About this exercise ▸
Would you please copy only the lines from the line that contains "At what coordinates should I click to accomplish: Focus" to the end of the data below, exactly, leaving every picture out?

(Beginning of Given entries)

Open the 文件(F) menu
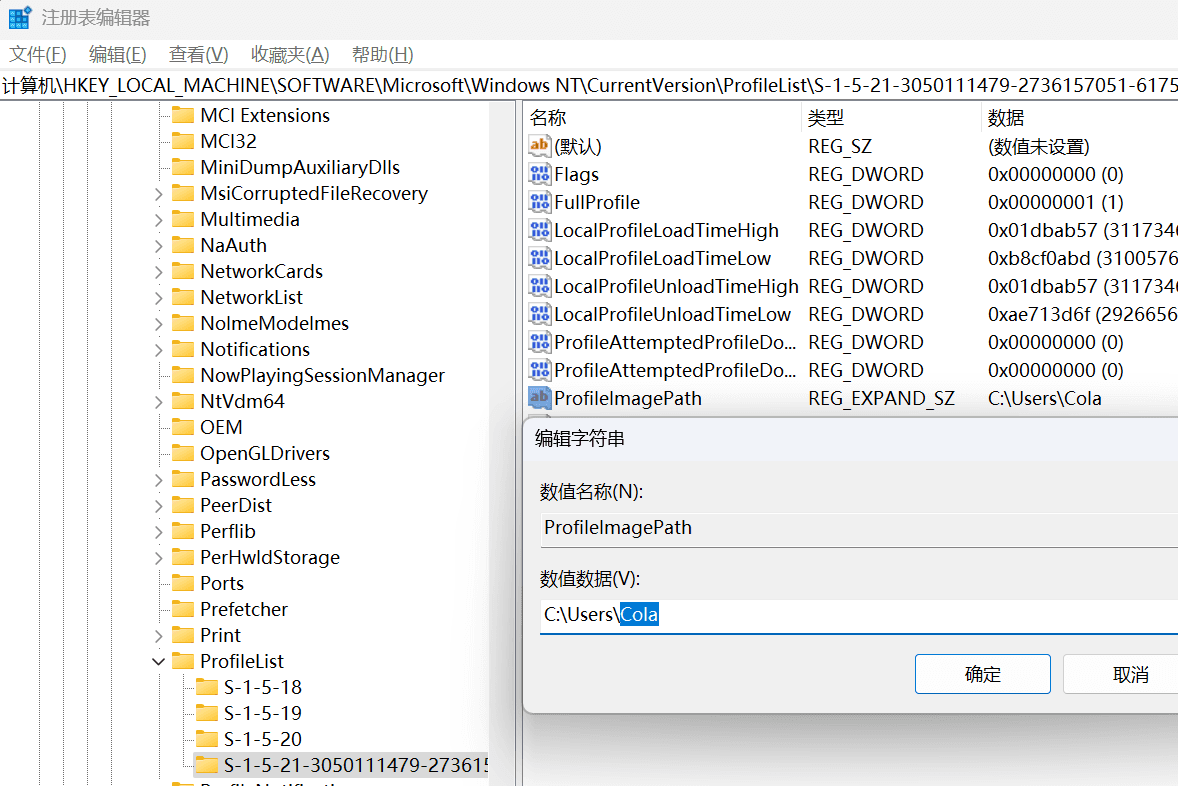Image resolution: width=1178 pixels, height=786 pixels. click(38, 55)
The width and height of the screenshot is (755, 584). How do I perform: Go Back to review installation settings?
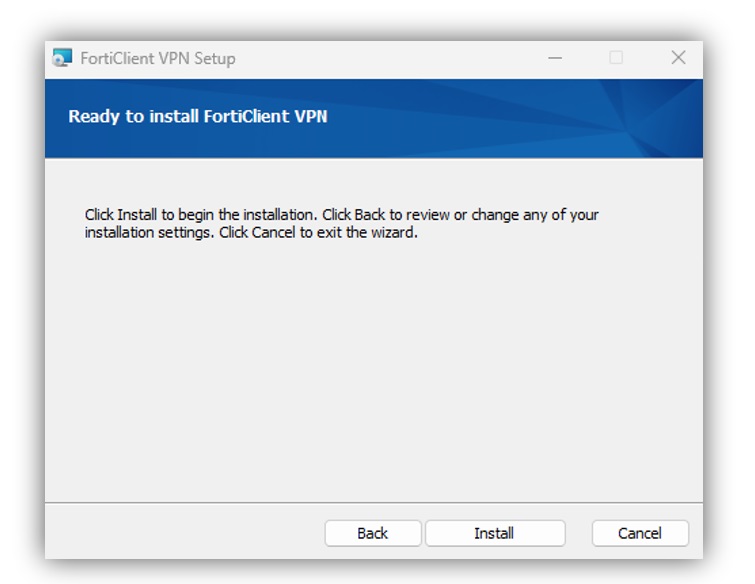tap(373, 533)
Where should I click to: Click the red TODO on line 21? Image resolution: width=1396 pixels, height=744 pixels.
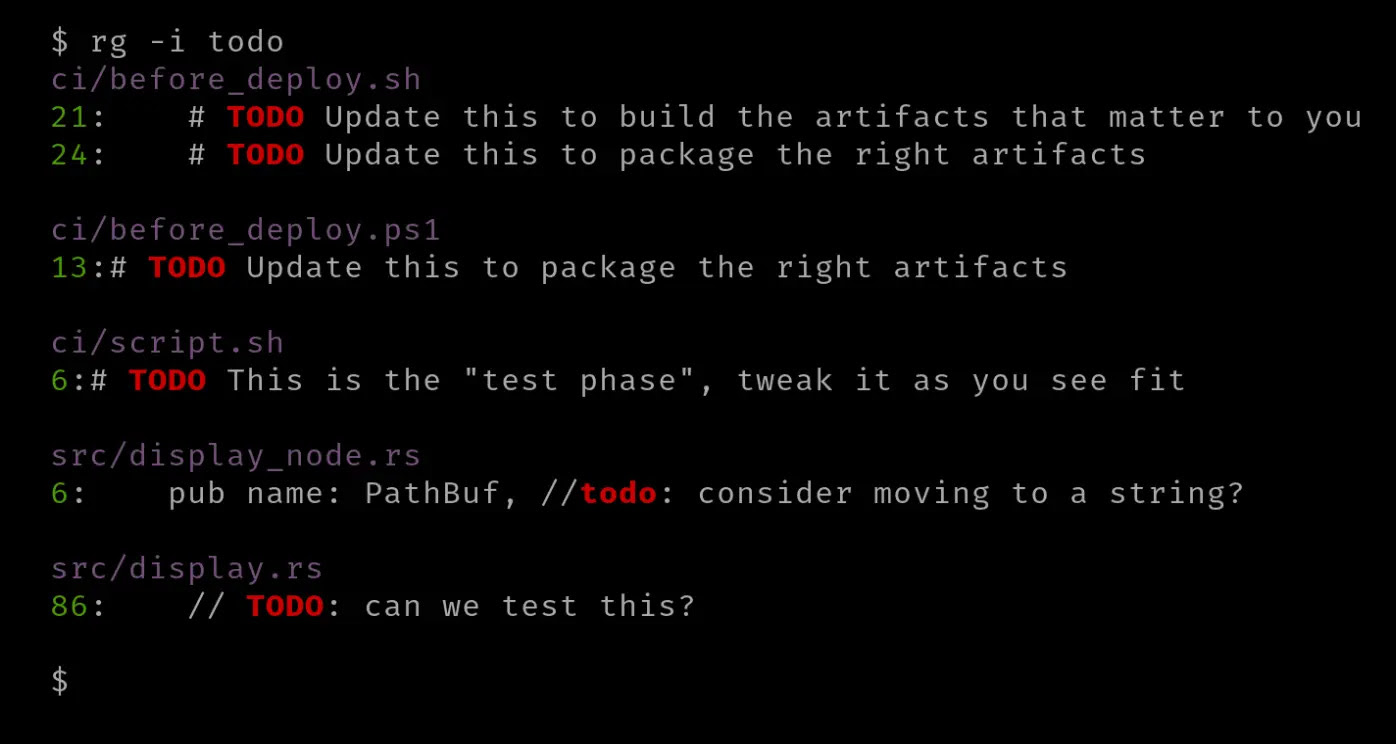(x=265, y=117)
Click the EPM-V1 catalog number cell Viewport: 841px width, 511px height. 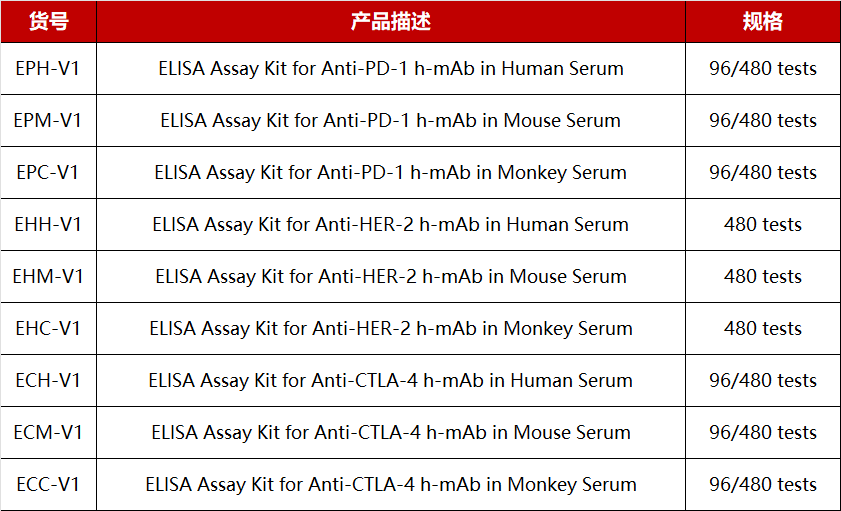click(x=48, y=121)
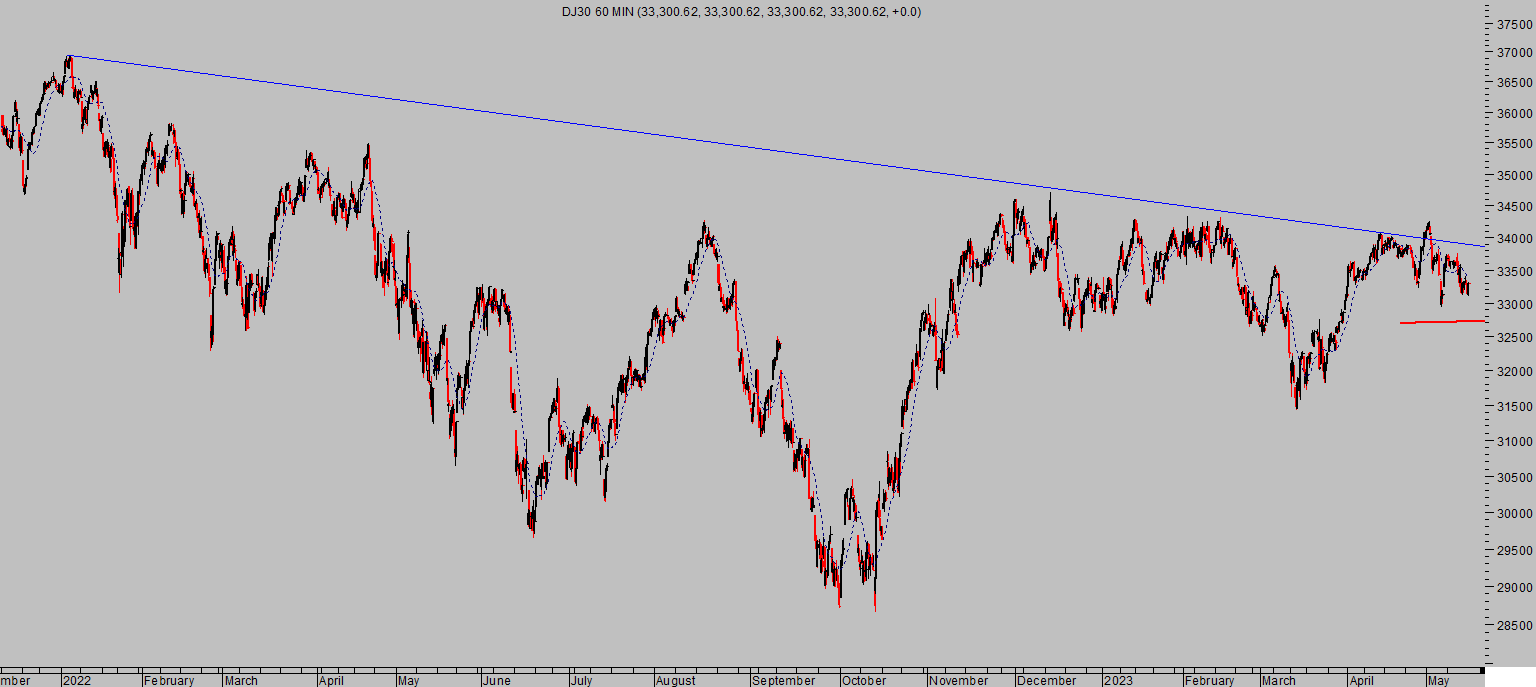Click the October label on time axis
Viewport: 1536px width, 687px height.
point(864,680)
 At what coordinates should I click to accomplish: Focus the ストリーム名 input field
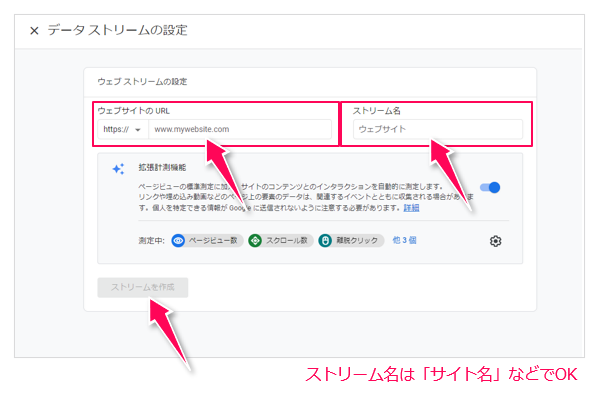click(435, 130)
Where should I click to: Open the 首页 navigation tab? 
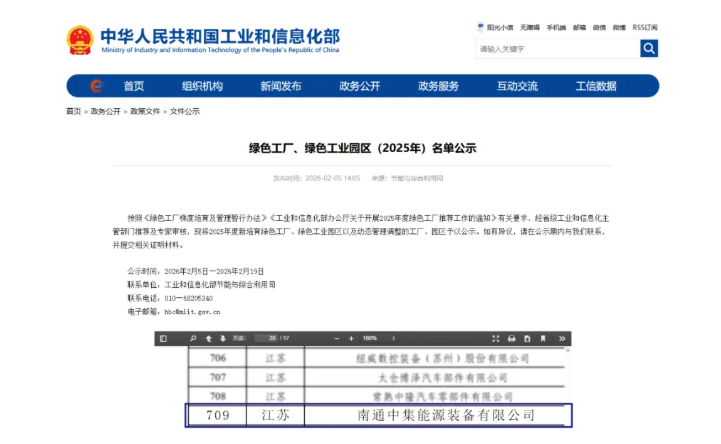coord(133,86)
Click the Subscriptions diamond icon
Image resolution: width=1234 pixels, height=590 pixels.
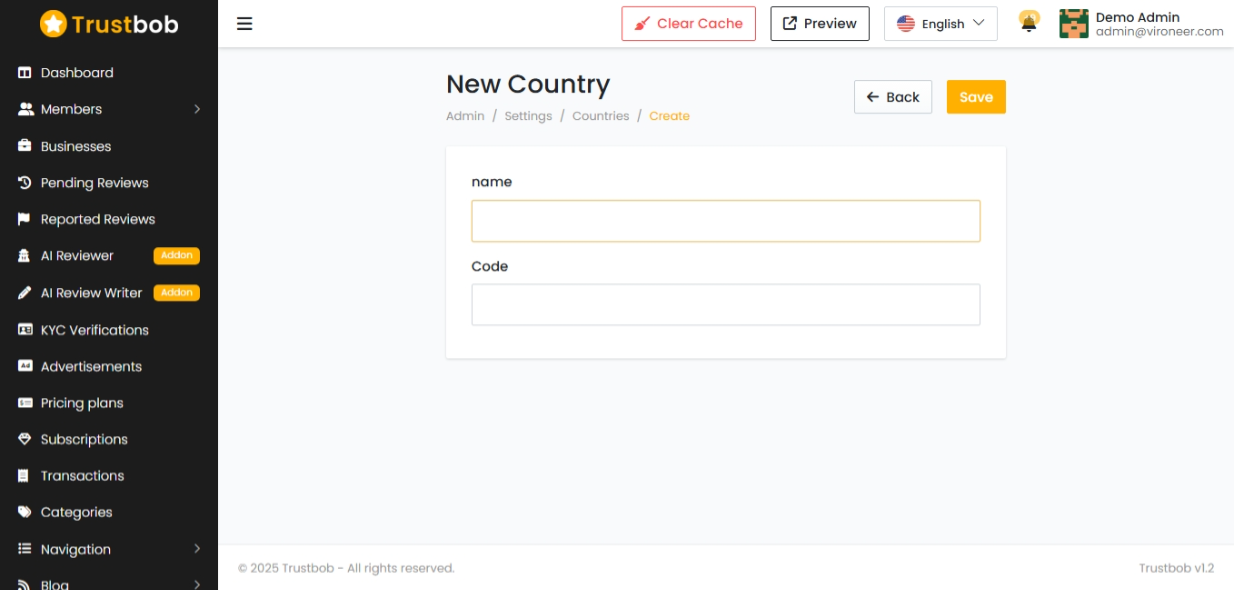(x=25, y=439)
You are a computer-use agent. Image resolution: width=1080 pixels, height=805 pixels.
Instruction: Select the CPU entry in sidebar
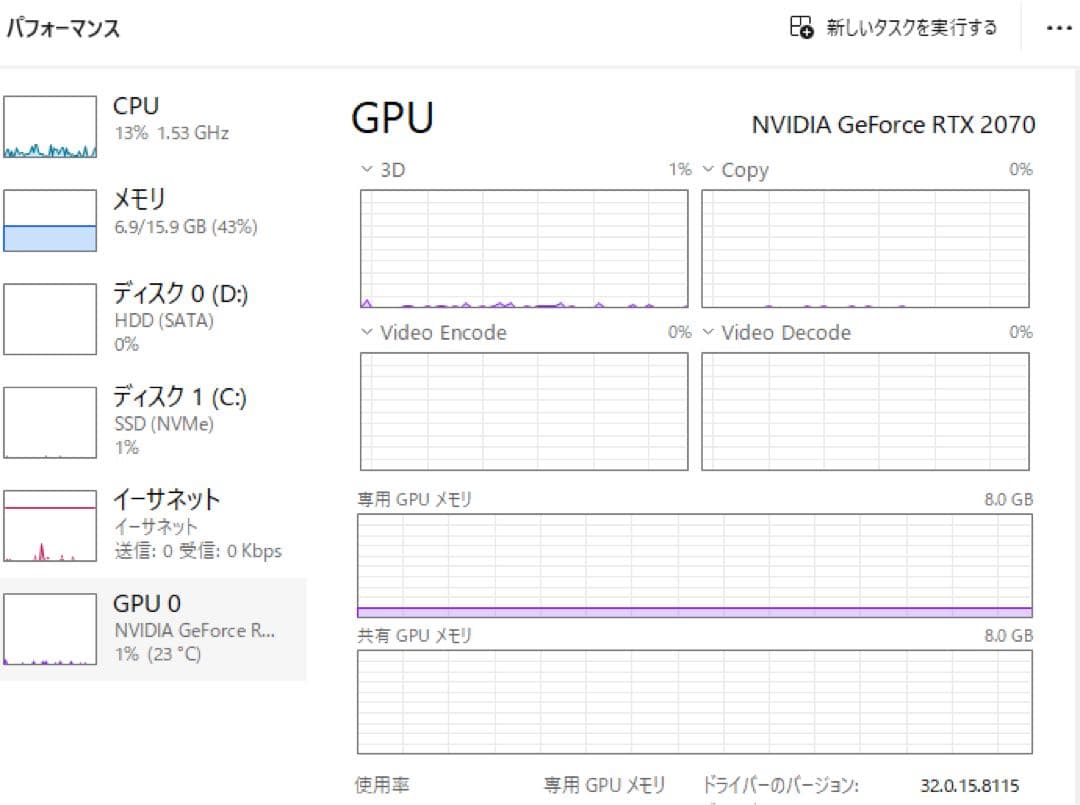pos(136,106)
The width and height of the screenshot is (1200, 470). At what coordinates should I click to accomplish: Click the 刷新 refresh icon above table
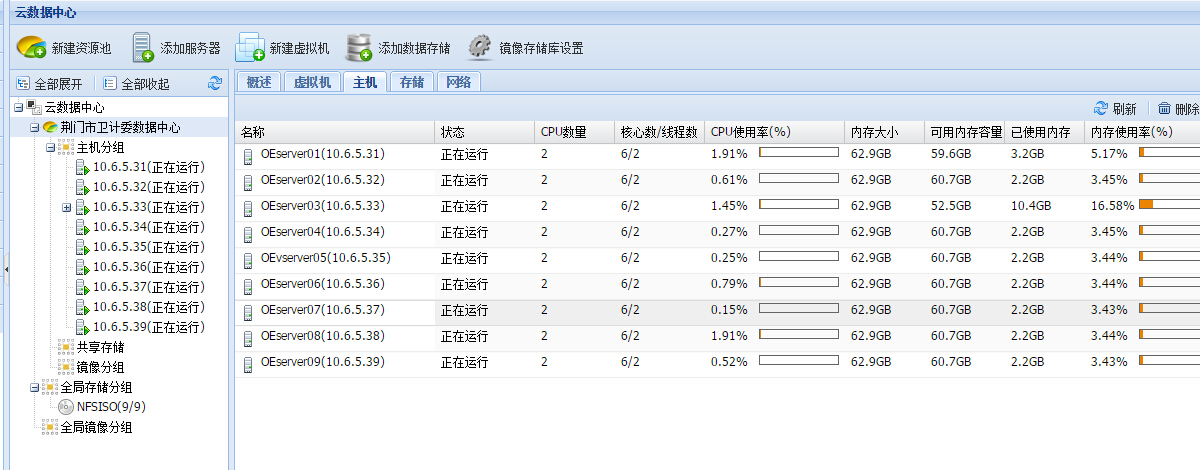1101,109
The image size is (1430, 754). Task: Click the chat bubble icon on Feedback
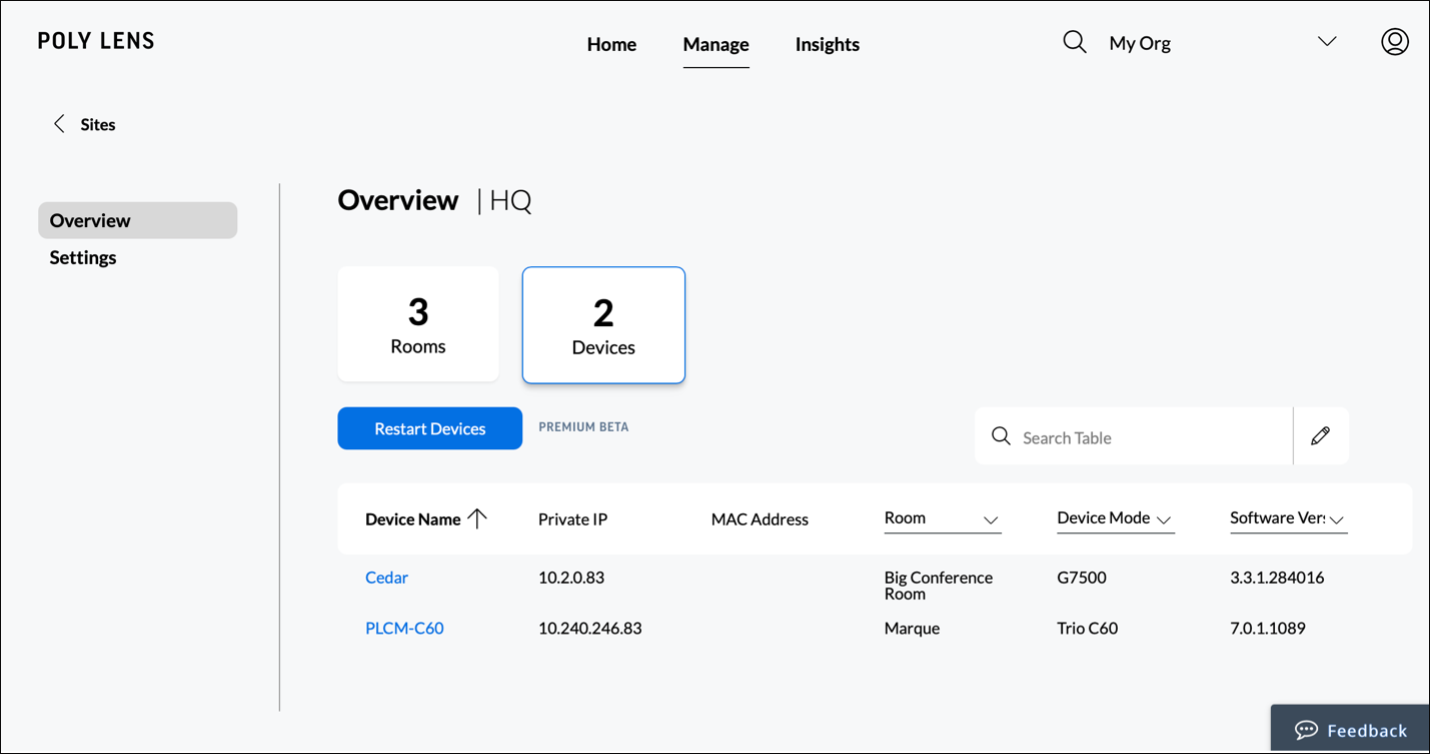pyautogui.click(x=1307, y=730)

(End of Given entries)

Answer ▸
 At what coordinates should I click to accomplish: Focus the ストリーム名 input field
click(435, 130)
Where should I click to: Open the 首页 navigation tab? 
coord(133,86)
Click the Subscriptions diamond icon
Image resolution: width=1234 pixels, height=590 pixels.
(x=25, y=439)
You are a computer-use agent. Image resolution: width=1080 pixels, height=805 pixels.
Instruction: Select the CPU entry in sidebar
pos(136,106)
The width and height of the screenshot is (1200, 470). At what coordinates should I click to accomplish: Click the 刷新 refresh icon above table
1101,109
The image size is (1430, 754). Task: Click the chat bubble icon on Feedback
pyautogui.click(x=1307, y=730)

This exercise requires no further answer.